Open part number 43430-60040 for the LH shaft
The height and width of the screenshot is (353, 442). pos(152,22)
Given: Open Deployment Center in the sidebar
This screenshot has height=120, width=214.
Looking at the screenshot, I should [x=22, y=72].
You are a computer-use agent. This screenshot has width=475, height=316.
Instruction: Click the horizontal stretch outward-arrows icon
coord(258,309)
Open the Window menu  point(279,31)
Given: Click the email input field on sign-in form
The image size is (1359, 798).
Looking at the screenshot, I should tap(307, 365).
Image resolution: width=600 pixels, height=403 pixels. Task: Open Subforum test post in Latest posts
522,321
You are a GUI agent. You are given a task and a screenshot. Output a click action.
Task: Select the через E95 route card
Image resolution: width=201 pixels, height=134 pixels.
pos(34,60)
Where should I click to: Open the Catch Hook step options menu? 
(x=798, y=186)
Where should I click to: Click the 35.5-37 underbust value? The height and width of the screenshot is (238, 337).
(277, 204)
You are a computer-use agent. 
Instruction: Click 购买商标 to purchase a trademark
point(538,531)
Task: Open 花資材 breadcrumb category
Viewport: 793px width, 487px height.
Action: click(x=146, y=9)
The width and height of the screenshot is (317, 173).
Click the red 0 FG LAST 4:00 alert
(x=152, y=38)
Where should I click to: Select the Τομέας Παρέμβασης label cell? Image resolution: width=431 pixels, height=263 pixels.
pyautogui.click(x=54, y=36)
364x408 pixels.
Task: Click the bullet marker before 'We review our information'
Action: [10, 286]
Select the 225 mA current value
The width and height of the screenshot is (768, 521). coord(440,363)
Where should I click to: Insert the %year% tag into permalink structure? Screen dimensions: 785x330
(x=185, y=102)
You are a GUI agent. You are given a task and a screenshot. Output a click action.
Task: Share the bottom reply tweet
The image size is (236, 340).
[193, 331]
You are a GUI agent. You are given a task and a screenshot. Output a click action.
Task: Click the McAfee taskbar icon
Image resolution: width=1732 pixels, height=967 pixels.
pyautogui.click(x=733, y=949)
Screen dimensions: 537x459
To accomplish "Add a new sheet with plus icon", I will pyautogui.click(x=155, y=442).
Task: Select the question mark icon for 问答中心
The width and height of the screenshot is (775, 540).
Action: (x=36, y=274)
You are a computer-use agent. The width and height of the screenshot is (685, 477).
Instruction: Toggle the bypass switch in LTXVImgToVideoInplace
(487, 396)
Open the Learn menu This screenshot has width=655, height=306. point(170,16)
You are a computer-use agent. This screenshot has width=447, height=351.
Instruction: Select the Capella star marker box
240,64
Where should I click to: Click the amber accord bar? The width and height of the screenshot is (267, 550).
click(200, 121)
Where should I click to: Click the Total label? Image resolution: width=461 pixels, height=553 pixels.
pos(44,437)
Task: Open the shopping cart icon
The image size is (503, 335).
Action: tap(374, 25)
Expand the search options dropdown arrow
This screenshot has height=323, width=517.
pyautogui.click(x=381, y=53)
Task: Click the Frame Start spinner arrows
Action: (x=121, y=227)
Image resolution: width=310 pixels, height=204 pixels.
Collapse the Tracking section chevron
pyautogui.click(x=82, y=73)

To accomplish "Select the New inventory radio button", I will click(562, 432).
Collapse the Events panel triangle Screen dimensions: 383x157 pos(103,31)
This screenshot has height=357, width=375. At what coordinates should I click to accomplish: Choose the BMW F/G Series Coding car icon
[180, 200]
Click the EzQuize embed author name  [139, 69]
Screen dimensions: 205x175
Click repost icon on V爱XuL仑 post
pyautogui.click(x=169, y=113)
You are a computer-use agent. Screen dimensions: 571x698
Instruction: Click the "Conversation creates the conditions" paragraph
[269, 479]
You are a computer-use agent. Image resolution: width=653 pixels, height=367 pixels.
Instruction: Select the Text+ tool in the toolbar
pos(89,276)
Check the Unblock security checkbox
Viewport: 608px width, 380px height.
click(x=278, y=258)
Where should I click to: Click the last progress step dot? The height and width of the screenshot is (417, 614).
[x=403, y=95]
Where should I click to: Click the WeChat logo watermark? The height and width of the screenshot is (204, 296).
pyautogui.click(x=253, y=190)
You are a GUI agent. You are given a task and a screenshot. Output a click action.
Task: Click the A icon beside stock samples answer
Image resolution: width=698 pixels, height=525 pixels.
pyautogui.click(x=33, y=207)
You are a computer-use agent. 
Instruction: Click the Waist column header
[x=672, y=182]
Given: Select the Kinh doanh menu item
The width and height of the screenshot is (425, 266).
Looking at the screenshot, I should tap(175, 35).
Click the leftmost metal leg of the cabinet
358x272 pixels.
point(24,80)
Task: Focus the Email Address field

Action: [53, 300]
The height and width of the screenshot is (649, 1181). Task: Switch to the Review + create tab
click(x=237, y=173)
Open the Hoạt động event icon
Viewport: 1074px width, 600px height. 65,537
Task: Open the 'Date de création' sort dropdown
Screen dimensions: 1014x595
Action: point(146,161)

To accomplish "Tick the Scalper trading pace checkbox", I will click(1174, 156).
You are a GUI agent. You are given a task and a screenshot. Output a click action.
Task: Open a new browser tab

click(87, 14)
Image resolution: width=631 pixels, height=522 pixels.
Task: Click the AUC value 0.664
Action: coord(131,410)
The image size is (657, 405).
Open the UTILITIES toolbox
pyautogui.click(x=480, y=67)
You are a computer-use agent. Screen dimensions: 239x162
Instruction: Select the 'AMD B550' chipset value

_TASK TO CARRY OUT_
Needed here are the exact lines from the start of the material through the line that contains "Given: Click the", and no others.

_RESPONSE FOR THIS EXERCISE_
Open part number 43430-60040 for the LH shaft
The height and width of the screenshot is (353, 442). pos(152,22)
Given: Open Deployment Center in the sidebar
This screenshot has height=120, width=214.
Looking at the screenshot, I should [x=22, y=72].
You are a computer-use agent. This screenshot has width=475, height=316.
Instruction: Click the horizontal stretch outward-arrows icon
coord(258,309)
Open the Window menu  point(279,31)
Given: Click the email input field on sign-in form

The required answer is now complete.